Even if this feared second wave does not arrive, the effects of this virus have already left their mark on the United States, whose president has been overwhelmed, unable to provide an adequate response to the health crisis, and paralyzed by the economic consequences due to a flagrant lack of action, foresight, and leadership. The image of the president has been further damaged by the good action of certain regional leaders; mayors and especially governors of the different states of the union have set themselves up as the only champions of a forgotten people. The crisis has become a question of trust, and there is no doubt that it will leave political after-effects, especially if the president and his opponent do not react.

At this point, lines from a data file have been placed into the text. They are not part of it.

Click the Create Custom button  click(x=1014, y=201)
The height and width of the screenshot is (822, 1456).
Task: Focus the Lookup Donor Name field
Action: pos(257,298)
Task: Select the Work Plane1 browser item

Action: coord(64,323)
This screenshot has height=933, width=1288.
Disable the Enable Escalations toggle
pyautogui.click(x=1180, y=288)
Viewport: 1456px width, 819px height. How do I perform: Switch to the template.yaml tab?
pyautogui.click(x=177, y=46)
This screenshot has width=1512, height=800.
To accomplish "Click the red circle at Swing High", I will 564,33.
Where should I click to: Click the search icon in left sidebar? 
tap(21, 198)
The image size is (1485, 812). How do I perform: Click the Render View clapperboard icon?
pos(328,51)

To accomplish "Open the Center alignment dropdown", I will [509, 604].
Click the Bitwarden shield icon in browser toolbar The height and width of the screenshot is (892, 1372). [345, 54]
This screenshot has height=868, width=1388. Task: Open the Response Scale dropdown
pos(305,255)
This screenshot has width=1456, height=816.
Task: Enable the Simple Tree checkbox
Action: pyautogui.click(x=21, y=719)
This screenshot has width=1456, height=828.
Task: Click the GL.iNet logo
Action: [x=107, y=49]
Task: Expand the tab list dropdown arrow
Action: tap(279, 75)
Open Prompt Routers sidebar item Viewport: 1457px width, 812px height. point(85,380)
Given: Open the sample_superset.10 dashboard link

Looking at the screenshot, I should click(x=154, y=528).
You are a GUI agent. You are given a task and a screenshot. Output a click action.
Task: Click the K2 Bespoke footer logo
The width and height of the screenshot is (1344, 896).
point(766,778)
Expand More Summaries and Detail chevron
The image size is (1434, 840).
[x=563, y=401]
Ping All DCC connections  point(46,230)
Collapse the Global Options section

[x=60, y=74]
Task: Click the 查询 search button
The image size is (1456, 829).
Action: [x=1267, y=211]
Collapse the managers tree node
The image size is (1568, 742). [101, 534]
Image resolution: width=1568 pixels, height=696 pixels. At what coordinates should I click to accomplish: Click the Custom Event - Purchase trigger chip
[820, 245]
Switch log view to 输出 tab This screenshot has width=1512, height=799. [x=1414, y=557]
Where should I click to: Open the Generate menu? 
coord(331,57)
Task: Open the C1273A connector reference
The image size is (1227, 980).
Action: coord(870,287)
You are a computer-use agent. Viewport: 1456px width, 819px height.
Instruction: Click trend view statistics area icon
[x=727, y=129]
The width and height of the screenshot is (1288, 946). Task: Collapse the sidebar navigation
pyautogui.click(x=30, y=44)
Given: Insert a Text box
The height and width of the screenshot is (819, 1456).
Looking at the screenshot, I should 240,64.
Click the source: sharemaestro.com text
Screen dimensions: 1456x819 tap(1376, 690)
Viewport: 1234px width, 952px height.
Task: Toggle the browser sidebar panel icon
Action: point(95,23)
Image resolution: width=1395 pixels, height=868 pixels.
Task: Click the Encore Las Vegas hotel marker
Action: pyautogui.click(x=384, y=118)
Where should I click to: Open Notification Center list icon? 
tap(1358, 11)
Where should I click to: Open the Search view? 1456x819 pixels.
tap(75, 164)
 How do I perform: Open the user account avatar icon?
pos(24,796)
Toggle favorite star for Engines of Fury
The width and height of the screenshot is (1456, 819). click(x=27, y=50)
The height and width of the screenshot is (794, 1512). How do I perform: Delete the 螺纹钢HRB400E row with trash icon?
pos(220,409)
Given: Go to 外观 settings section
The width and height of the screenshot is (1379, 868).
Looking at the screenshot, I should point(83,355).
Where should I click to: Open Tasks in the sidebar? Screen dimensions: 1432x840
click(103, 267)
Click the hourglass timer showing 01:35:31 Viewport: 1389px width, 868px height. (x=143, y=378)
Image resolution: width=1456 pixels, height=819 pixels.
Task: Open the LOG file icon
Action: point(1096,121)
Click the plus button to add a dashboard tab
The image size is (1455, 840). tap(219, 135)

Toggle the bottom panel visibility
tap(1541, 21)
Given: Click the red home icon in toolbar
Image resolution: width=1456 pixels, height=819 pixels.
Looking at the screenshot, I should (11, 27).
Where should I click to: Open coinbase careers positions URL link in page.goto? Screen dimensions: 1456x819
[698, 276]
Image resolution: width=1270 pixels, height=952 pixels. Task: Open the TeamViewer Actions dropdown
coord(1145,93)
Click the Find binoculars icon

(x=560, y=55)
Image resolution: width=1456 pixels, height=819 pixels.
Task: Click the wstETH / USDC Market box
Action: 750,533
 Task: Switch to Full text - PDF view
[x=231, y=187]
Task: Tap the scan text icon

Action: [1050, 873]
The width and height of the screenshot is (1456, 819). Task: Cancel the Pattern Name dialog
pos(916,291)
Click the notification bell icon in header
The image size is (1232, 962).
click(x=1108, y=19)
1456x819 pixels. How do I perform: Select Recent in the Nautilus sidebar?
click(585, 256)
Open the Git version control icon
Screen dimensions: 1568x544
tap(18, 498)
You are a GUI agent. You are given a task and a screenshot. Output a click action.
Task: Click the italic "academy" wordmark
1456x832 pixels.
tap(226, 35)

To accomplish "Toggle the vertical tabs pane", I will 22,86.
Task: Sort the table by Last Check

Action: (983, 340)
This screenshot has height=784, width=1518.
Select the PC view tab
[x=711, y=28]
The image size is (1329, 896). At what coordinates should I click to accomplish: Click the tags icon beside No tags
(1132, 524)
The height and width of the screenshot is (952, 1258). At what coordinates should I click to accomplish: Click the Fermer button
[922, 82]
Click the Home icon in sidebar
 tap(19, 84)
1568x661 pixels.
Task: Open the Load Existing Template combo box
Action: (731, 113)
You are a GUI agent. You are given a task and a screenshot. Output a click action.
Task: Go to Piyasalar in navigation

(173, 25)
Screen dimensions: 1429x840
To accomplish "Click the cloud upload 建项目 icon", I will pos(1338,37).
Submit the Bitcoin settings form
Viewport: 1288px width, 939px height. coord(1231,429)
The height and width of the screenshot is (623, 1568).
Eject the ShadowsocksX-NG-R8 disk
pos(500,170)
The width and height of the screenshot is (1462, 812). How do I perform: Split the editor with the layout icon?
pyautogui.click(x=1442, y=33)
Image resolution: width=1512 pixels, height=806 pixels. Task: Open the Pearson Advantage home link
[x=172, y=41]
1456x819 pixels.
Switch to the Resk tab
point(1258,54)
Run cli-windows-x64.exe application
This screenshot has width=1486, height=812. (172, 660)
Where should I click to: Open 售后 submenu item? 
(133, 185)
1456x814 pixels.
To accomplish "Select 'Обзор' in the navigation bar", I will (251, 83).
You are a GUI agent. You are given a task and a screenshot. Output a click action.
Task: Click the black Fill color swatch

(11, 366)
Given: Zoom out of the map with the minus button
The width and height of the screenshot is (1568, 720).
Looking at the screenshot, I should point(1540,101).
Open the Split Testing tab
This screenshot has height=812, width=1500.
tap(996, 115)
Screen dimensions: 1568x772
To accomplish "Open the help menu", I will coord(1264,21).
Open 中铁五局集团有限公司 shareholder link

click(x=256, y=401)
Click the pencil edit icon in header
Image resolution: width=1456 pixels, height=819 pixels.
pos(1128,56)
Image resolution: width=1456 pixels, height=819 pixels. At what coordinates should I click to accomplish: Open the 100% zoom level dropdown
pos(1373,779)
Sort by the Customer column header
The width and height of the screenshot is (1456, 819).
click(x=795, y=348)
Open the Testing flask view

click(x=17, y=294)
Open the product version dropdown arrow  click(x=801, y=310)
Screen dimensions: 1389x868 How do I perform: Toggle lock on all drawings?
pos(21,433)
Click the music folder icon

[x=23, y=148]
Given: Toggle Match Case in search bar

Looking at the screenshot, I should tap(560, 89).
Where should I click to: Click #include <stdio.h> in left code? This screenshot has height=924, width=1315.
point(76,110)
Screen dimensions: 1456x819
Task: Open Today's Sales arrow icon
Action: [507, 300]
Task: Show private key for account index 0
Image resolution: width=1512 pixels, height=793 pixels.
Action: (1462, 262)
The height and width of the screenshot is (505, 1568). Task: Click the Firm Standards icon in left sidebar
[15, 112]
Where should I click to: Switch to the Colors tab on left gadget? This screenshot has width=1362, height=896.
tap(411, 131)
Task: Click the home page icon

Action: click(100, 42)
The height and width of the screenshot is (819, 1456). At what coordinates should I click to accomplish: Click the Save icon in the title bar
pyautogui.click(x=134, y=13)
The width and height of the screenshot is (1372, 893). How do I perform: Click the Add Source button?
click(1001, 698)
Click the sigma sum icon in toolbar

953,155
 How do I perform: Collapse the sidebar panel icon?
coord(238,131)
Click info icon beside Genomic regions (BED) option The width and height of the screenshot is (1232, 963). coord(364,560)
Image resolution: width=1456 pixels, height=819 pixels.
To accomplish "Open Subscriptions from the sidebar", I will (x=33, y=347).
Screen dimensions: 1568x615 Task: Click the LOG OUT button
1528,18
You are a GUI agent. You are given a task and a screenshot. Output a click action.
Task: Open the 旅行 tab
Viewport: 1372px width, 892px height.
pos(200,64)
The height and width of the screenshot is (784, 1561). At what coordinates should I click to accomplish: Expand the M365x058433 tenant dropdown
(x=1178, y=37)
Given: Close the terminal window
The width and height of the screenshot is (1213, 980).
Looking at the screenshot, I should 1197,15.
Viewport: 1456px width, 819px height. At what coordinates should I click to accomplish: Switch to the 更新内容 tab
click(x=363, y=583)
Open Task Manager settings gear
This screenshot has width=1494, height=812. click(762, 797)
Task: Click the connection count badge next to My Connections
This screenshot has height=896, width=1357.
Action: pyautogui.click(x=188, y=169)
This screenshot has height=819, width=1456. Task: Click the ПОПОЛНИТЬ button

This virus has already had an impact on the electoral race, forcing a large number of primary elections in different states to be postponed, and opening up a debate on the conduct of elections in times of pandemic. The Democratic primaries were paralyzed, forcing their two leading contenders Joe Biden and Bernie Sanders to cancel major events and organize debates without an audience in a barely recognizable image of the great American electoral spectacle.

Whether the virus will weigh on the election of the president remains to be seen. The American electorate tends to support the president in “wartime”, as some are beginning to call the current situation. In addition, support for the president is highly ideologized, and its base highly motivated.